Ordinary meeting of shareholders of a limited liability company – how should you prepare for it?
Become acquainted with the financial statement before the meeting
The company is obliged to make available to all shareholders 15 days before the meeting at the latest the financial statement, the management board’s report on the operations and the opinion of the statutory auditor, if the statement is subject to audit. For a minority shareholder that has no ongoing impact on the company’s operations, it is a good time to analyse the company’s financial situation and to prepare for the ordinary meeting.
Before the meeting, the shareholder should become acquainted with these documents and assess the activities performed by the management board in the given year. If the shareholder has any doubts as to any information contained in the documents, it has the right to obtain explanations within the ‘examination’ of these documents, which is a compulsory element of each ordinary meeting of shareholders.
Check whether the meeting has been correctly convened
The invitation to the meeting of shareholders should be sent at least 2 weeks before its scheduled date. Convening the meeting in violation of the above-indicated deadline may constitute grounds for challenging resolutions adopted at this meeting.
The shareholder should also carefully read the agenda included in the invitation – without the consent of all shareholders, the meeting will not be allowed to adopt any resolution not included in the agenda from this invitation.
A similarly important element is the place of the meeting.
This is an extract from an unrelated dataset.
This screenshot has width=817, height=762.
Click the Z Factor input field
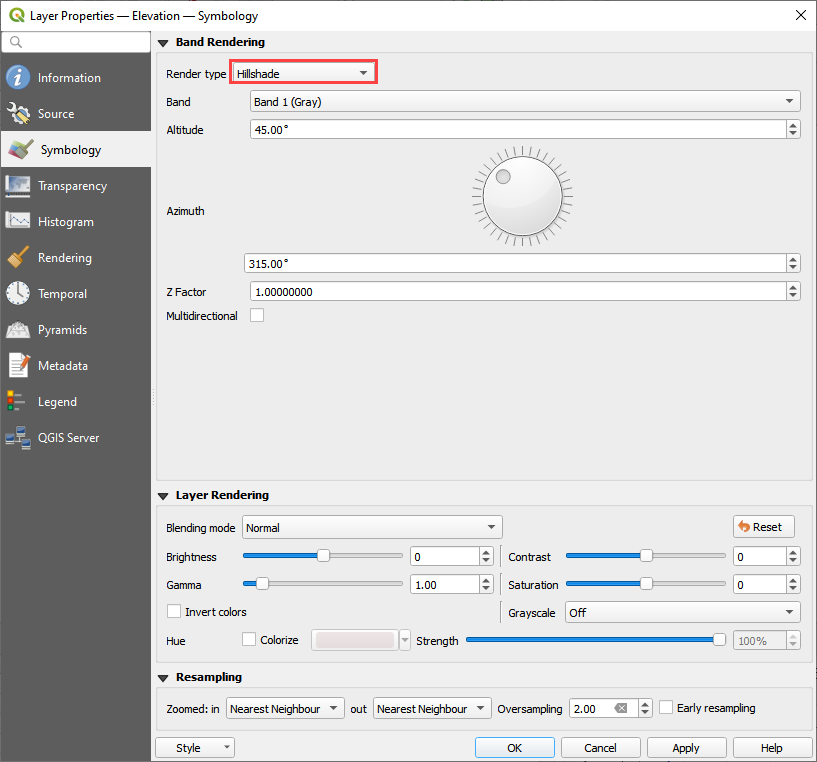click(517, 292)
If the meeting is convened outside the city/town in which the company’s registered office is located or outside any other city/town directly indicated in the articles of association – all shareholders must express their written consent to holding the meeting at the location other than the registered office.
Become acquainted with the requirements of the articles of association
It is worth analysing the provisions of the articles of association concerning the adoption of resolutions at the meeting of shareholders. In order to effectively adopt a specific resolution, the articles of association or the provisions may require a quorum – i.e. a specific number of shareholders present at the meeting. In addition, resolutions do not always have to be adopted by an absolute majority of votes – it should be verified whether the articles of association provide for a different majority, or even the consent of a specific shareholder or all shareholders to adopt a certain resolution.
Don’t forget to raise an objection
If the shareholder does not agree with the resolution adopted, it may challenge it. To challenge a resolution, it is not enough to vote against it – it is also necessary to raise an objection once it has been made. The shareholder that is not aware of the necessity to raise an objection may lose the opportunity to challenge the resolution adopted.
A professional representative may help
In the light of the above consideration, it is a good idea to ask for the assistance of a professional representative who may replace the shareholder at the ordinary meeting or appear together with them. They will be able to take care of the interests of the company’s shareholder with appropriate distance and without unnecessary emotions, and focus on noticing potential errors in the course of the meeting – especially if there is a conflict between the shareholders in the company.